Required work — Take the line that holds "The width and height of the screenshot is (749, 341)." and every line after it to the end of the entries, and repeat them exactly without the pictures.

Records —

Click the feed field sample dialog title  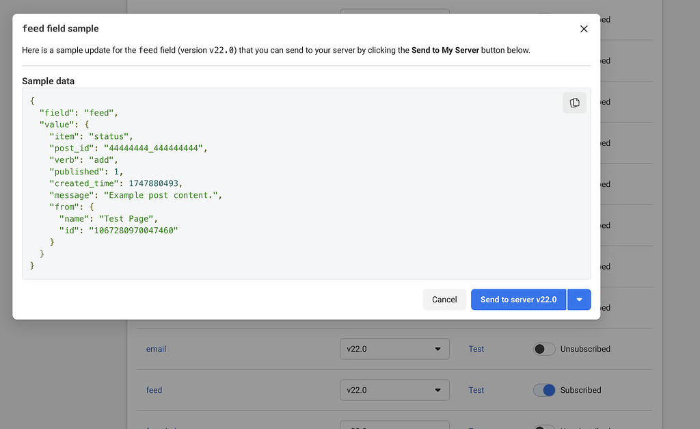coord(61,29)
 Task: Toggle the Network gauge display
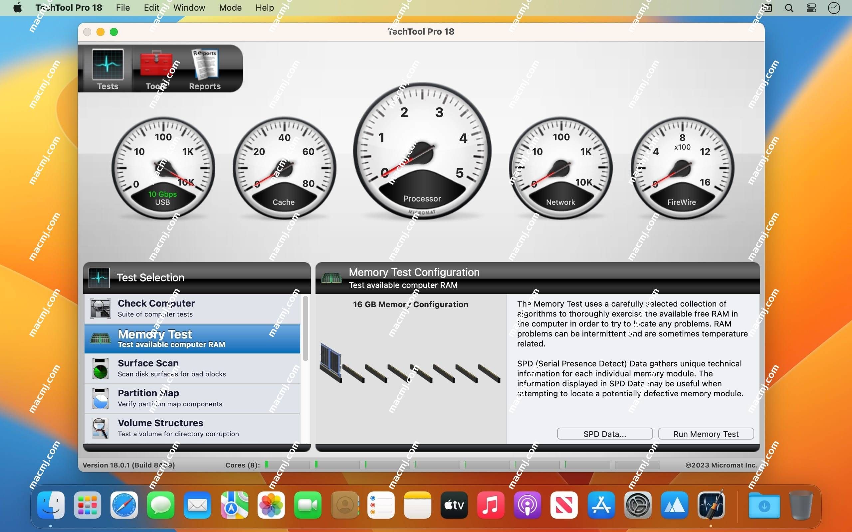[560, 162]
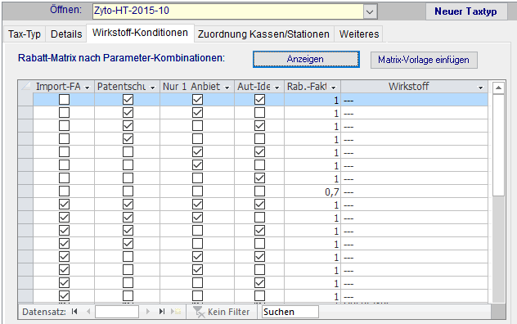Viewport: 517px width, 324px height.
Task: Open the Zuordnung Kassen/Stationen tab
Action: 263,34
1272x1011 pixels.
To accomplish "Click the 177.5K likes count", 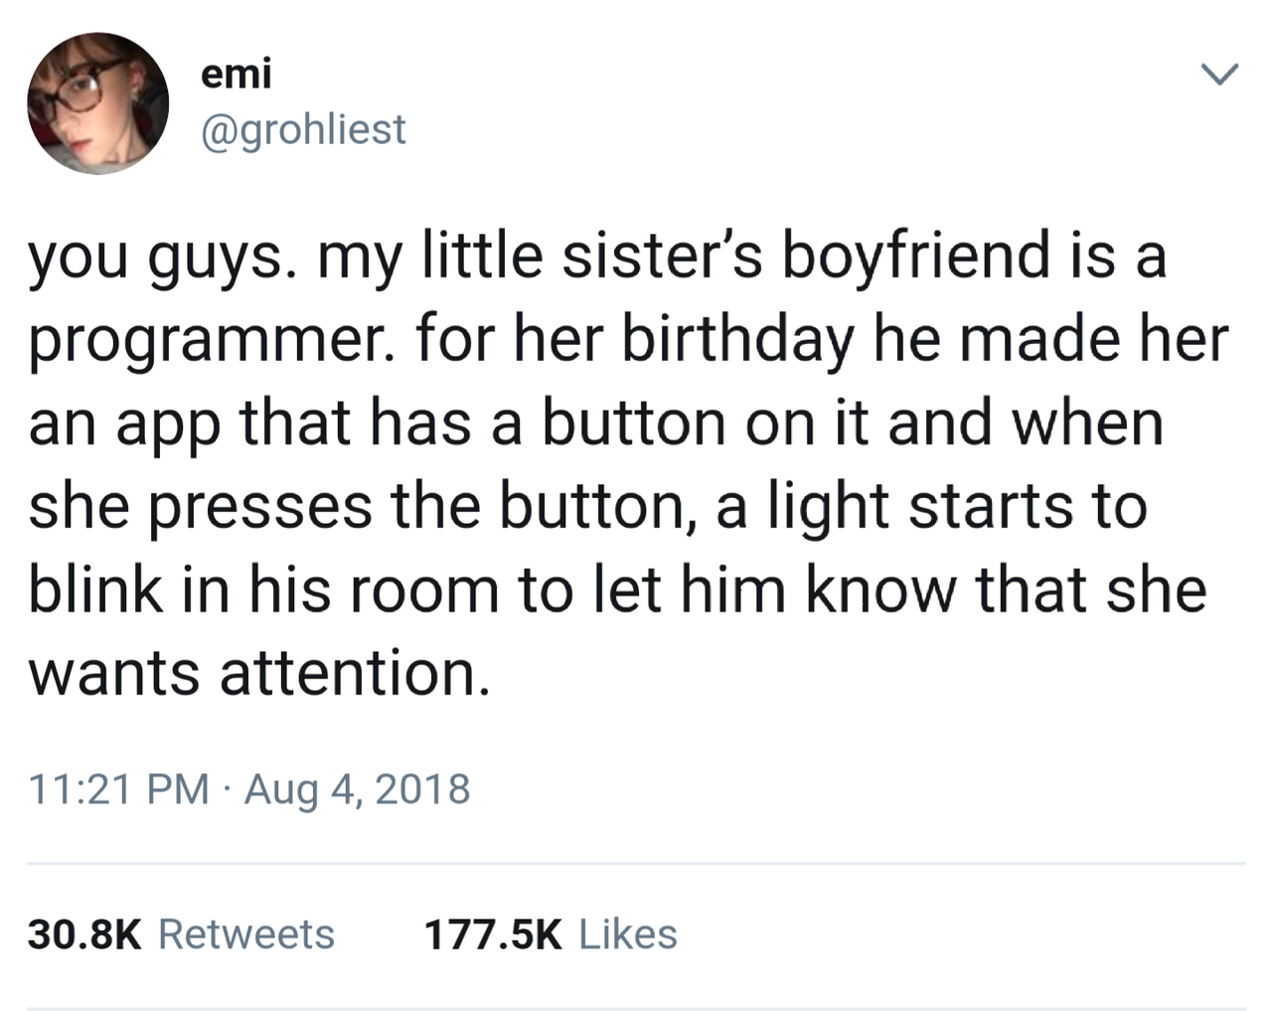I will click(x=493, y=934).
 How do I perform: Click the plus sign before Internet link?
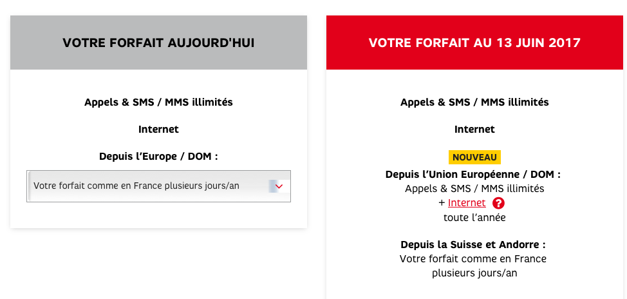point(442,203)
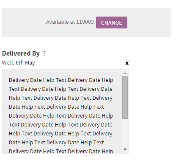Click the second line of delivery help text

tap(61, 89)
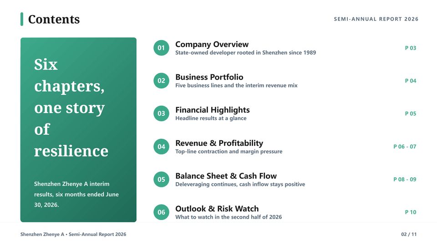Open the Business Portfolio chapter heading

[209, 77]
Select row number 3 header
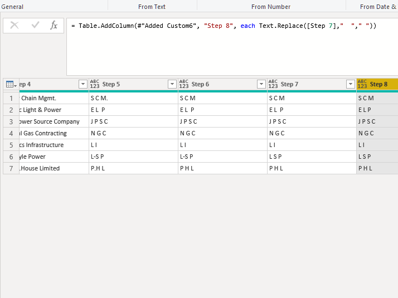The width and height of the screenshot is (398, 298). [11, 121]
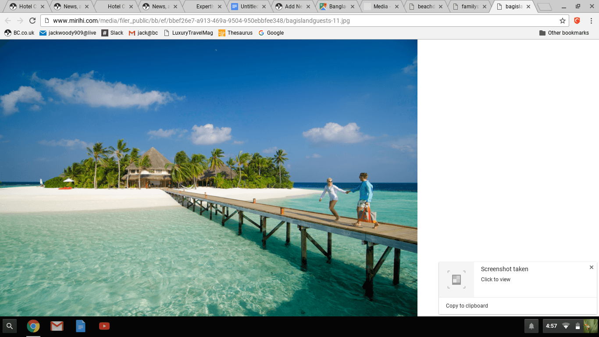This screenshot has width=599, height=337.
Task: Open the system tray clock panel
Action: coord(552,326)
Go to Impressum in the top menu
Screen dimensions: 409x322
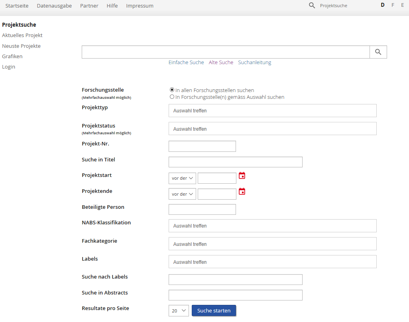coord(140,6)
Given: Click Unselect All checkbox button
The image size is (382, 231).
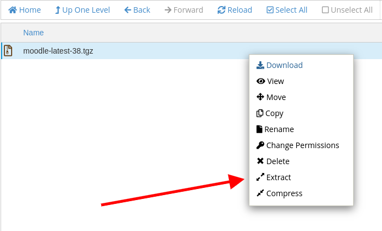Looking at the screenshot, I should (x=347, y=10).
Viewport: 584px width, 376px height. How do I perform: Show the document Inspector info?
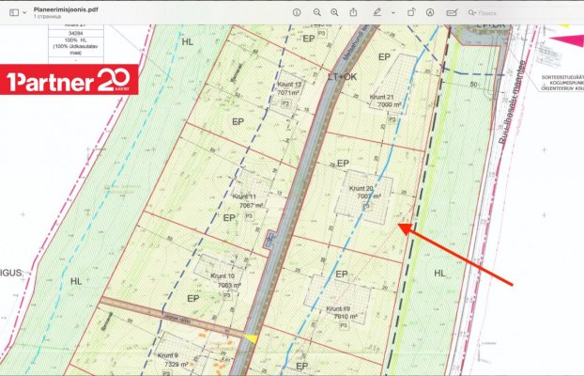296,13
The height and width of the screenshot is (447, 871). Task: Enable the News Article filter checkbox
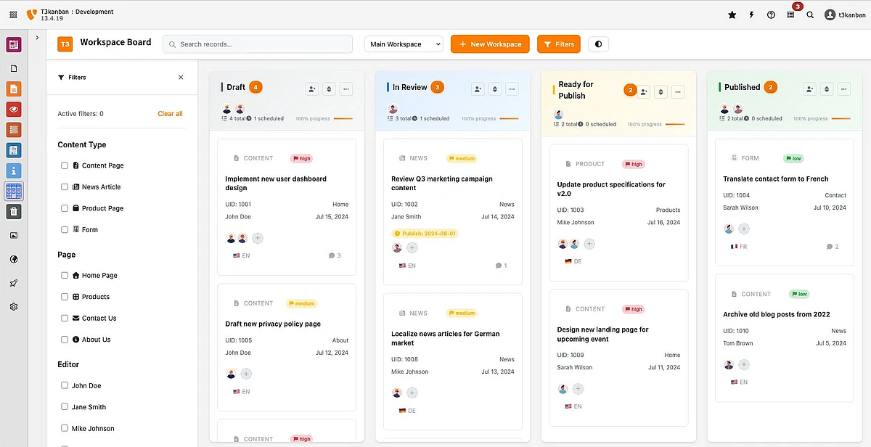65,187
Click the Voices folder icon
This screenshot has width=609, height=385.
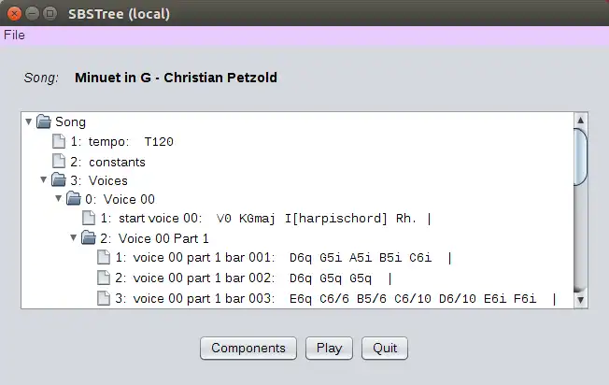coord(59,180)
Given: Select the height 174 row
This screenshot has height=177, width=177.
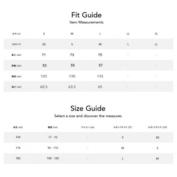Looking at the screenshot, I should [x=89, y=148].
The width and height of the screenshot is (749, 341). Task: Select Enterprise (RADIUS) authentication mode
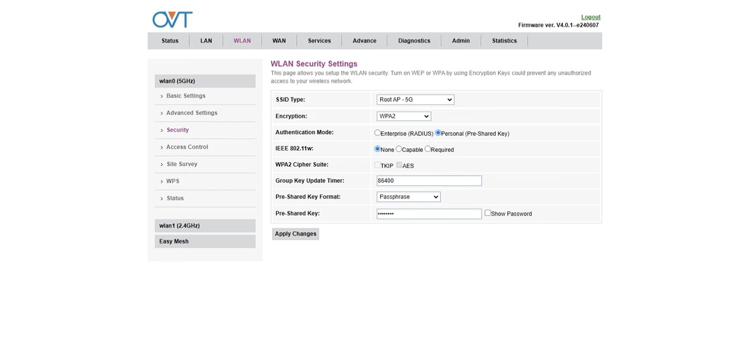[377, 133]
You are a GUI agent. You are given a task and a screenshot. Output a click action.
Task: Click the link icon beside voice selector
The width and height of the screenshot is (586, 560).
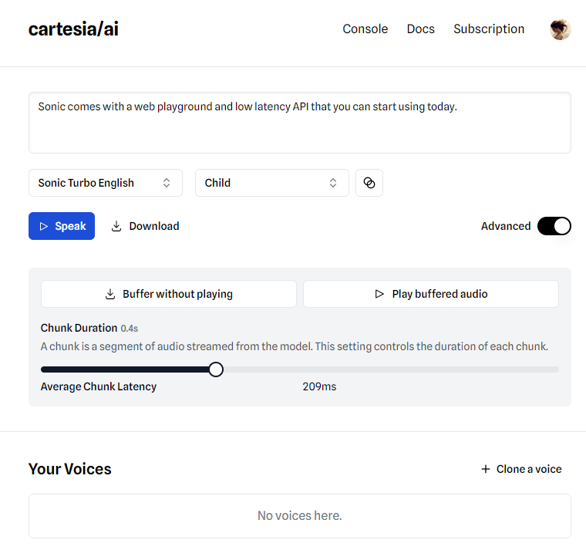(x=369, y=183)
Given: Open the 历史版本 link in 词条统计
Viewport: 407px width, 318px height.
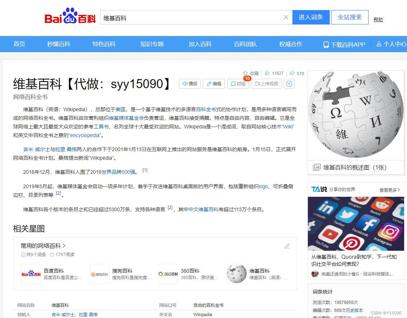Looking at the screenshot, I should (x=354, y=310).
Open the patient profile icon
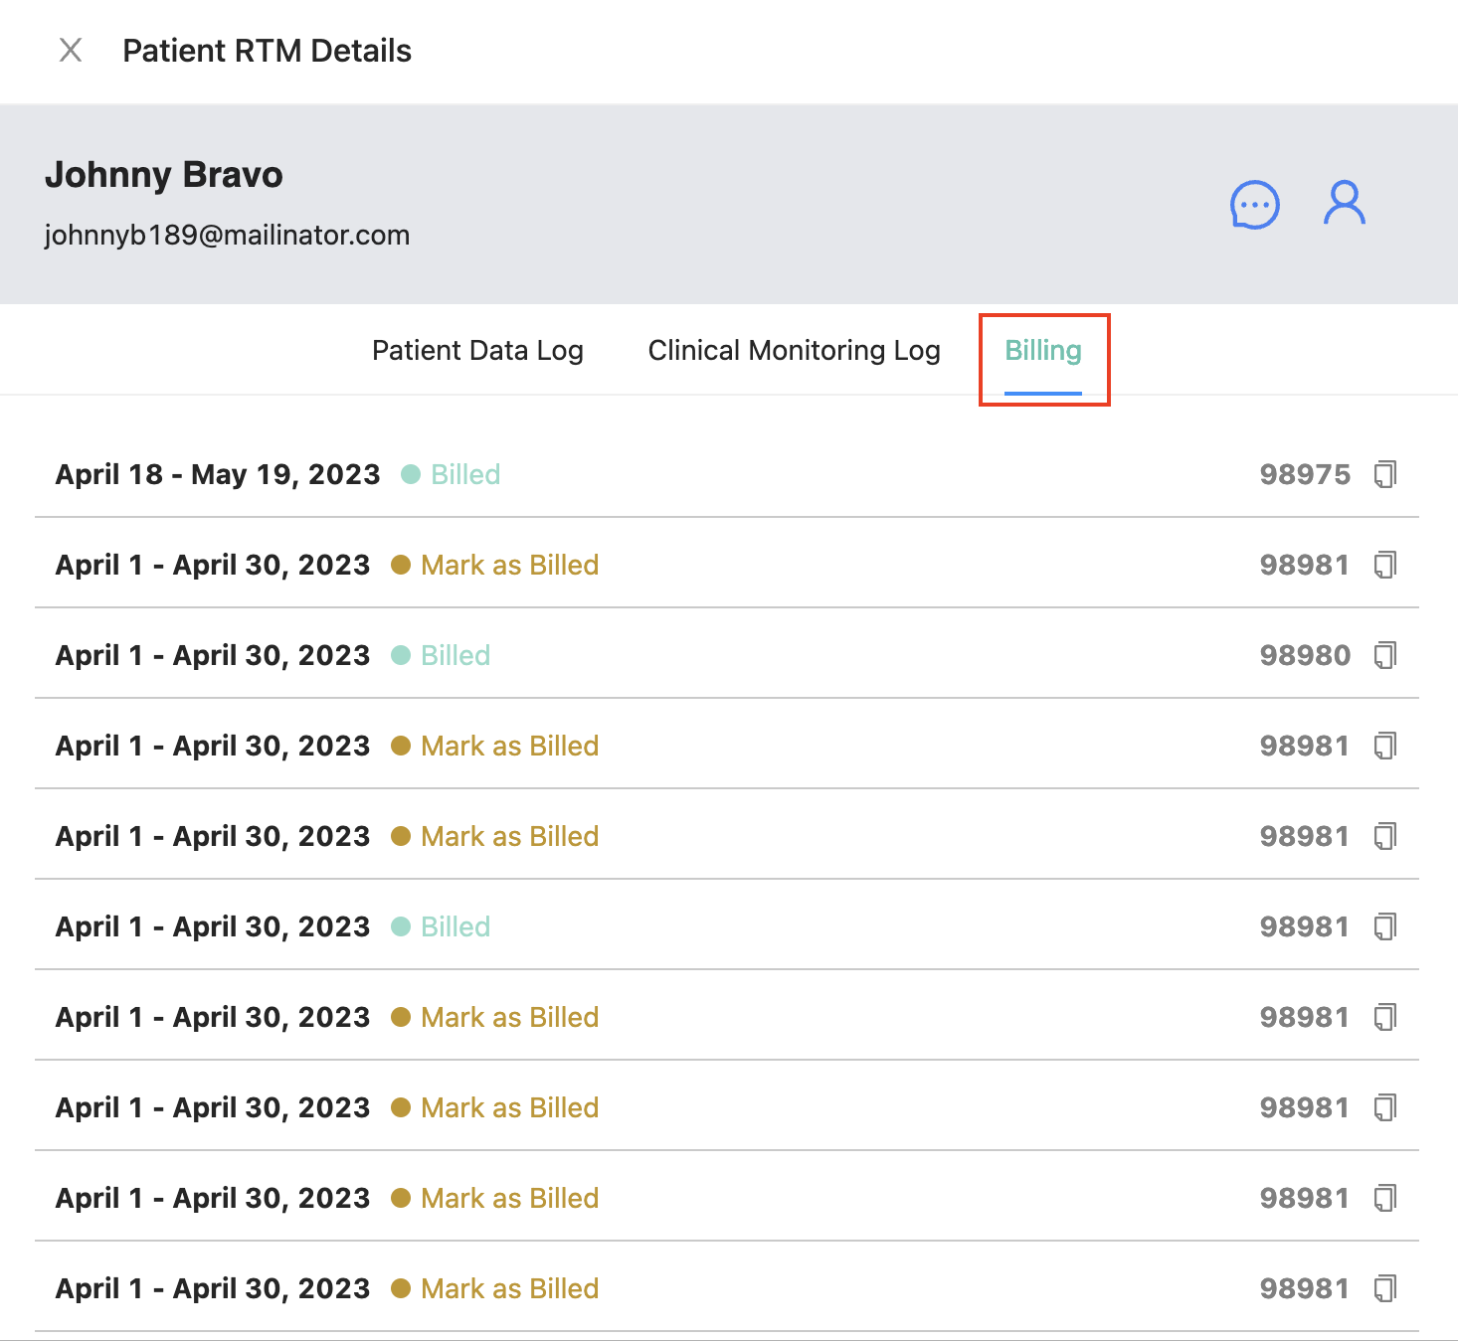The height and width of the screenshot is (1341, 1458). [1345, 203]
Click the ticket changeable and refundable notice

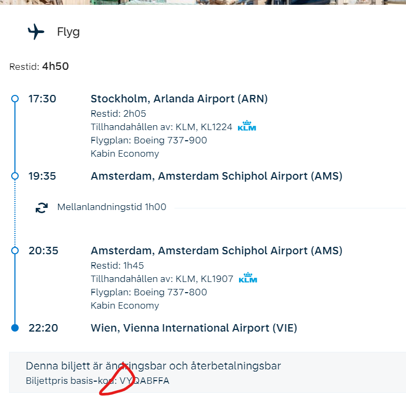(x=153, y=366)
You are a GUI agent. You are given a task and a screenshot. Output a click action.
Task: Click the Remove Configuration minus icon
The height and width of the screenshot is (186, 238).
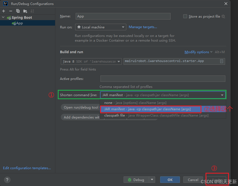[x=10, y=11]
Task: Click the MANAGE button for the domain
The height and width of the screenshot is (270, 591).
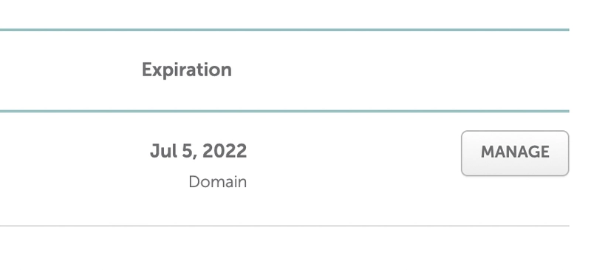Action: 515,153
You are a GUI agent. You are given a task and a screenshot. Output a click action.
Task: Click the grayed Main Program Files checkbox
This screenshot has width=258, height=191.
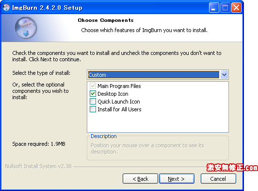tap(93, 86)
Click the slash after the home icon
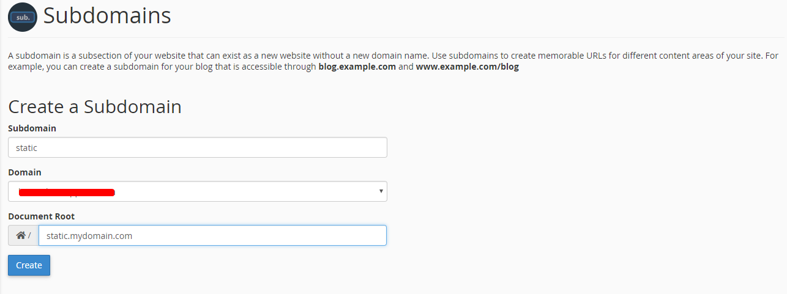Viewport: 787px width, 294px height. point(29,236)
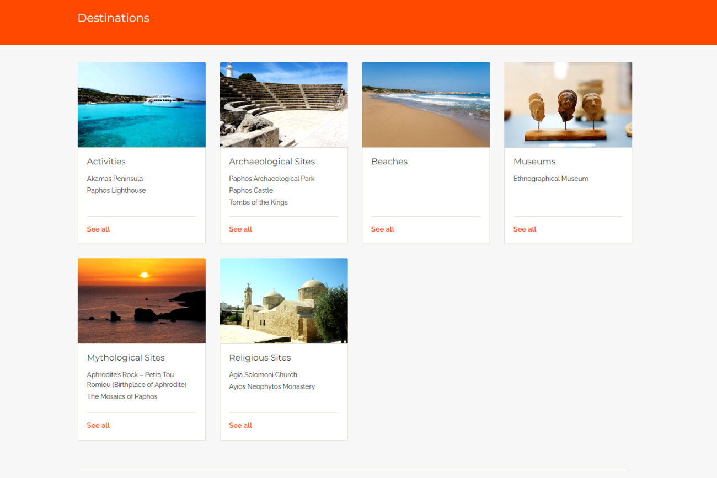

Exercise answer —
The width and height of the screenshot is (749, 341). Task: Select Enterprise (RADIUS) authentication mode
[377, 133]
You are a GUI agent. You are given a task and a screenshot. Output a click action.
Task: Click the link icon beside voice selector
The width and height of the screenshot is (586, 560).
(x=369, y=183)
Given: Open the 历史版本 link in 词条统计
Viewport: 407px width, 318px height.
Looking at the screenshot, I should (x=354, y=310).
Open the patient profile icon
The height and width of the screenshot is (1341, 1458). [1345, 203]
Click the ticket changeable and refundable notice

(x=153, y=366)
You are a GUI agent. You are given a task and a screenshot. Output a click action.
Task: Click the Remove Configuration minus icon
The height and width of the screenshot is (186, 238).
[x=10, y=11]
Task: Click the MANAGE button for the domain
The height and width of the screenshot is (270, 591).
Action: 515,153
You are a GUI agent. You are given a task and a screenshot. Output a click action.
Task: Click the grayed Main Program Files checkbox
This screenshot has width=258, height=191.
tap(93, 86)
Click the slash after the home icon
Viewport: 787px width, 294px height. point(29,236)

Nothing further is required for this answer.